### Your tasks:
**a)** In the passage on camera and LiDAR systems, why may the camera system convert RGB images or videos into image data? Answer in one to three sentences.
**b)** According to the passage on camera and LiDAR systems, what kinds of light may the LiDAR laser beams consist of?

### Page excerpt:
───

In other embodiments, the one or more cameras may be configured as stereoscopic cameras that are configured to capture environmental information in the form of three-dimensional images. In one or more configurations, the one or more cameras may be configured to capture one or more first person viewpoint RGB images/videos of the current location of the ego agent 102 from the perspective of the ego agent 102. In one embodiment, the camera system 110 may be configured to convert one or more RGB images/videos (e.g., sequences of images) into image data that is communicated to the predictive control application 106 to be analyzed.
In an exemplary embodiment, the LiDAR system 112 may be operably connected to a plurality of LiDAR sensors (not shown). In particular, the LiDAR system 112 may include one or more planar sweep lasers that include respective three-dimensional LiDAR sensors that may be configured to oscillate and emit one or more laser beams of ultraviolet, visible, or near infrared light toward the scene of the surrounding environment of the ego agent 102. The plurality of LiDAR sensors may be configured to receive one or more reflected laser waves (e.g., signals) that are reflected off one or more objects such as surrounding vehicles located within the driving scene of the ego agent 102. In other words, upon transmitting the one or more laser beams to the driving scene, the one or more laser beams may be reflected as laser waves by one or more obstacles that include static objects and/or dynamic objects that may be located within the driving scene of the ego agent 102 at one or more points in time.
In one embodiment, each of the plurality of LiDAR sensors may be configured to analyze the reflected laser waves and output respective LiDAR data to the predictive control application 106. The LiDAR data may include LiDAR coordinates that may be associated with the locations, positions, depths, and/or dimensions (e.g., measurements) of one or more traffic agents that may be located within the dynamic environment.

───

### Provided material:
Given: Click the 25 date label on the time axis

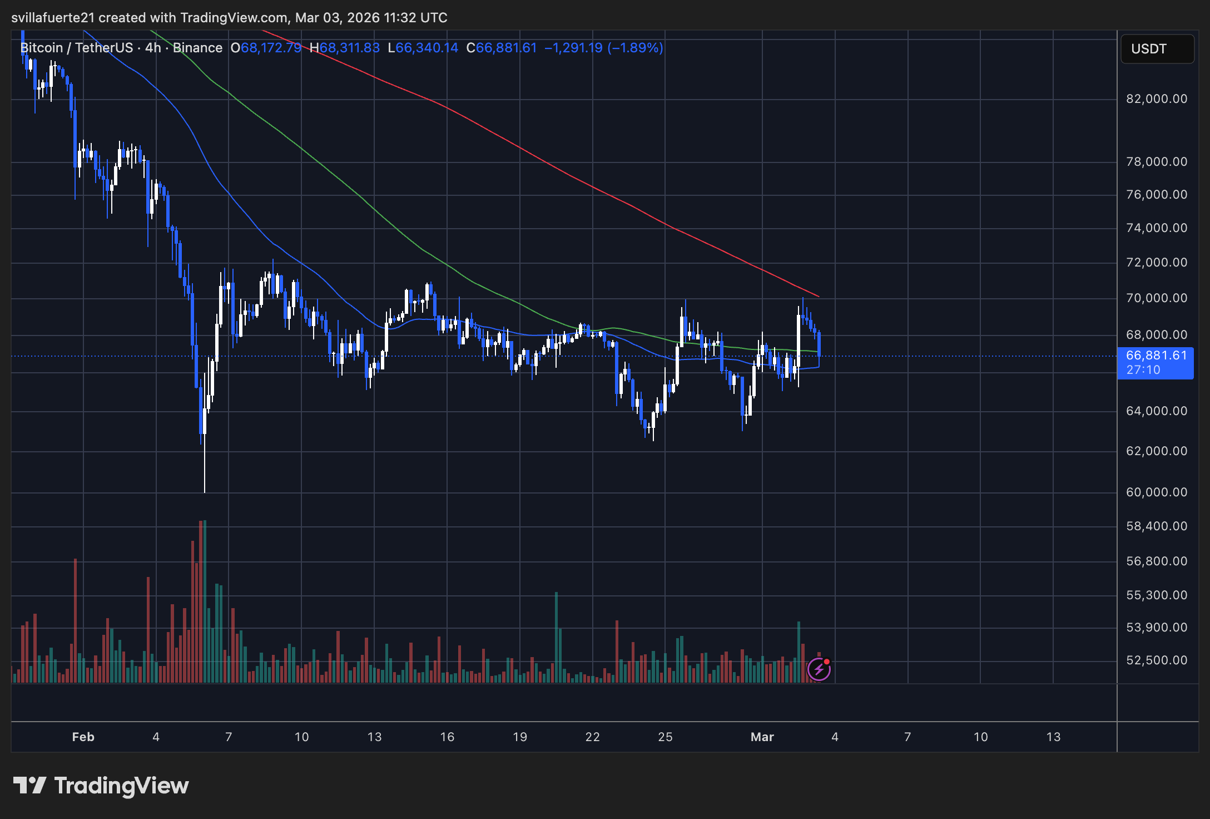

───

### Worked answers:
**a)** The camera system may convert RGB images or videos into image data so that the data can be communicated to the predictive control application 106 and analyzed there.

**b)** Ultraviolet, visible, or near infrared light.